Costa Mesa's Port of Sound Record Shoppe, owned by John Weir, opened a little more than two months ago. That same city's Factory Records was opened by Dave James in April 2010. Fingerprints Records, a Long Beach institution, needed more room to house its collection, so earlier this year , it moved into a 7,200-square-foot space. Fullerton's Burger Records was founded in 2009 and run by three friends from local band Thee Makeout Party!
Then there are the veterans—the independents who battled with chains such as Tower Records, Blockbuster Music, Wherehouse Music and Music Plus; outlasted the competition; and lived on into the post-record-store age: Fullerton's Black Hole Records, Cypress's Bionic Records, Huntington Beach's Vinyl Solution, to name a few.
Why is there such a resurgence in a format that, a decade ago, was declared dead?
Nielsen Soundscan, which tracks record transactions at points of sale, said that while vinyl's numbers dropped significantly after the advent of the CD, people continued to buy them in the 1990s. Between 1995 and 1996, sales of LPs increased from 794,000 to 1.2 million and held steady. Then, in 2005, the bubble burst. Sales of records tumbled to 857,000. They crept back above the 1 million mark in 2008, and last year, vinyl sales reached their highest numbers since the agency started compiling data in 1991. About 2.8 million vinyl records were sold in 2010.

### Work to complete
Copy the record-store text starting at "Then there are" and ending at "was declared dead?", swapping "veterans" for "old-timers".

### Supplied data
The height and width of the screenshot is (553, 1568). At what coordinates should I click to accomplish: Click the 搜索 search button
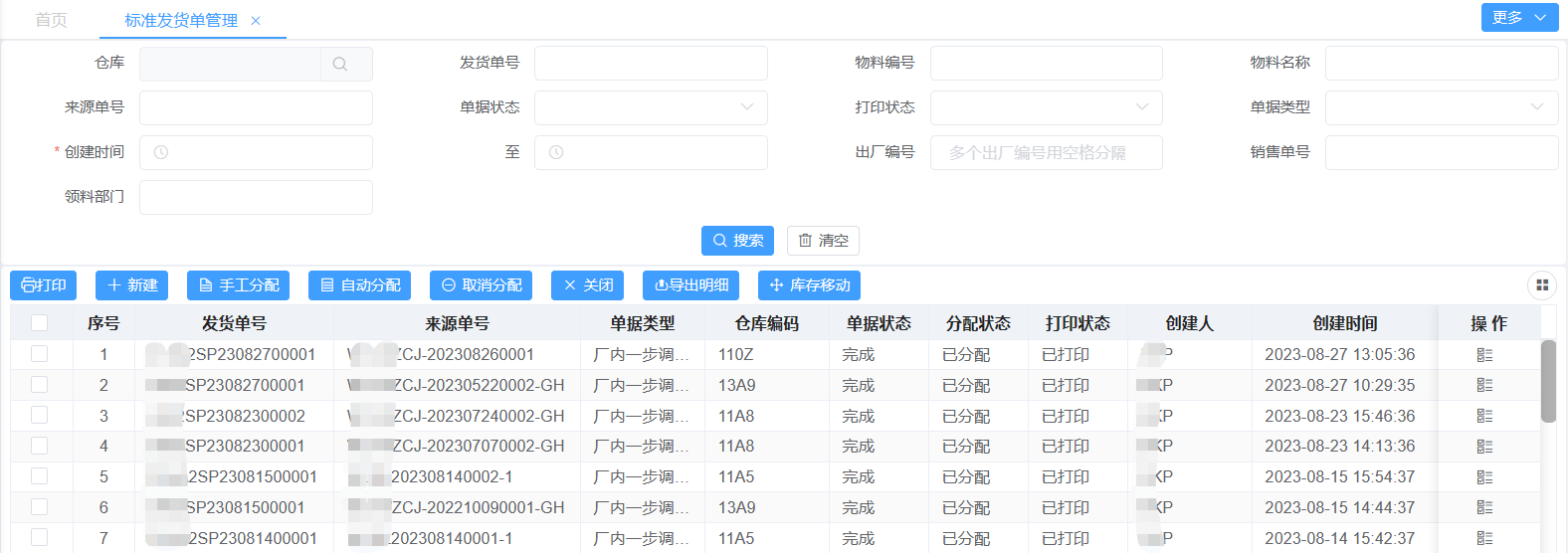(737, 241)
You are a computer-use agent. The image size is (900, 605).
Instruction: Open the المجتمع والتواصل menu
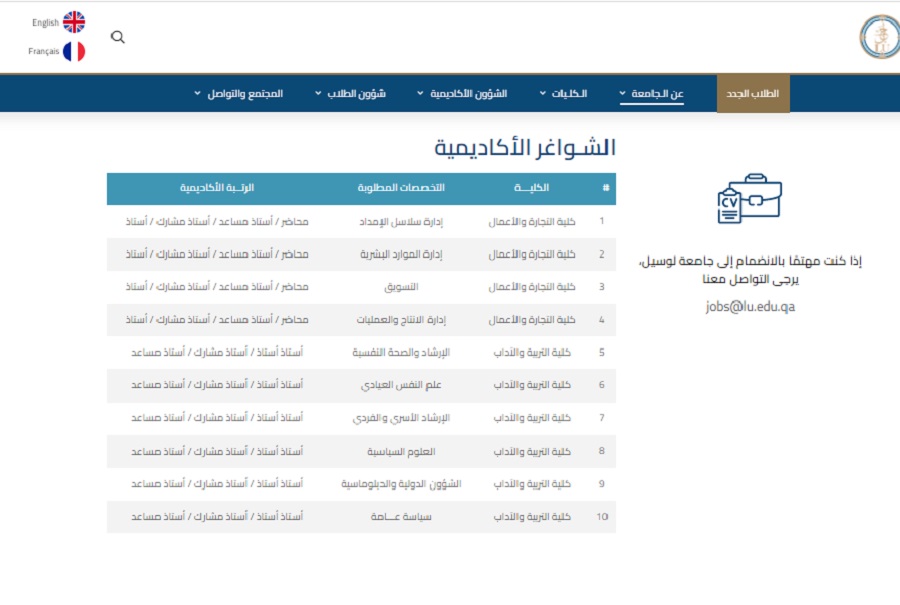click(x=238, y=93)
...
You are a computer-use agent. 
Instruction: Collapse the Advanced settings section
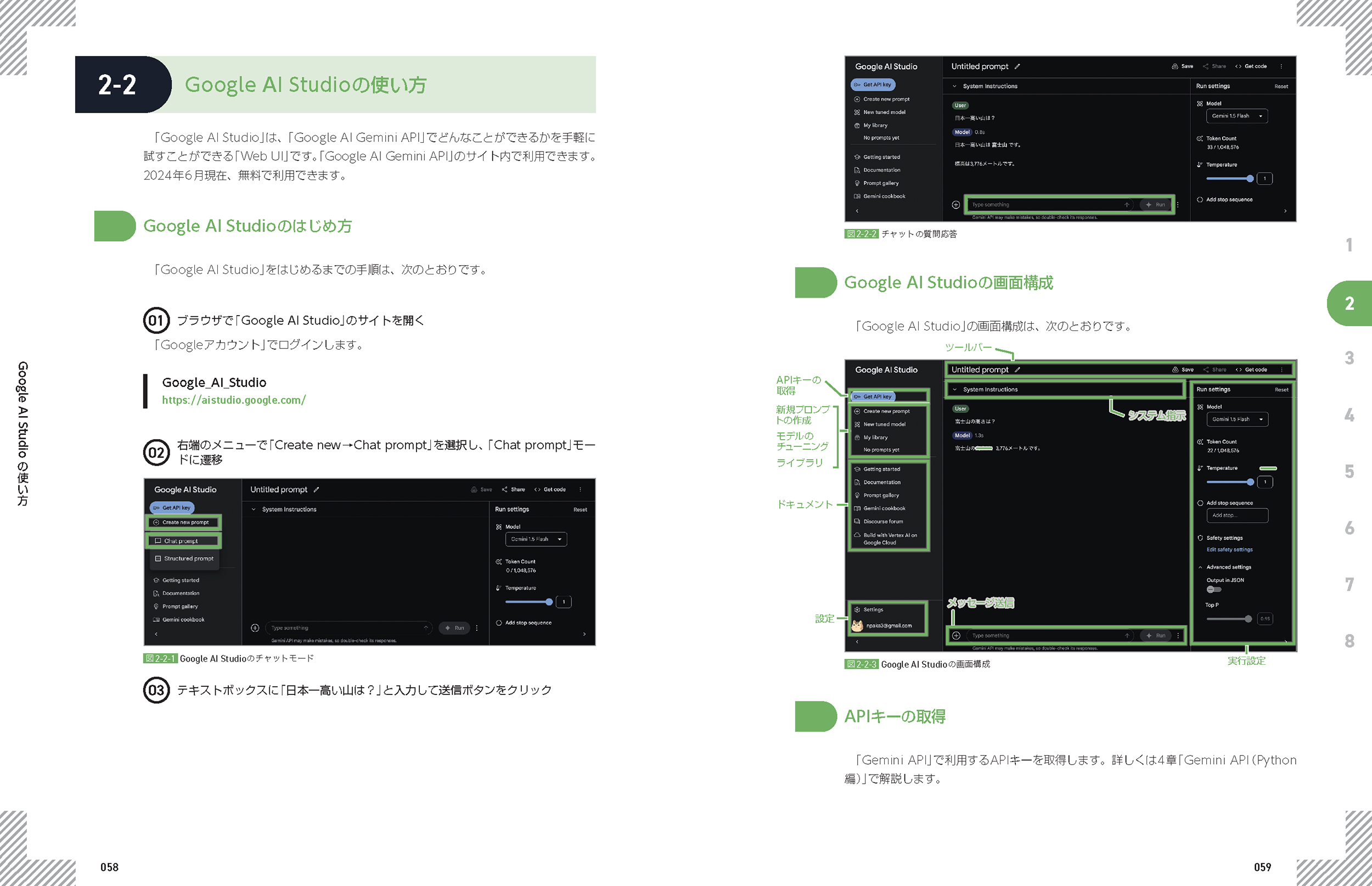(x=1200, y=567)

### Task solution
Then there are the old-timers—the independents who battled with chains such as Tower Records, Blockbuster Music, Wherehouse Music and Music Plus; outlasted the competition; and lived on into the post-record-store age: Fullerton's Black Hole Records, Cypress's Bionic Records, Huntington Beach's Vinyl Solution, to name a few.
Why is there such a resurgence in a format that, a decade ago, was declared dead?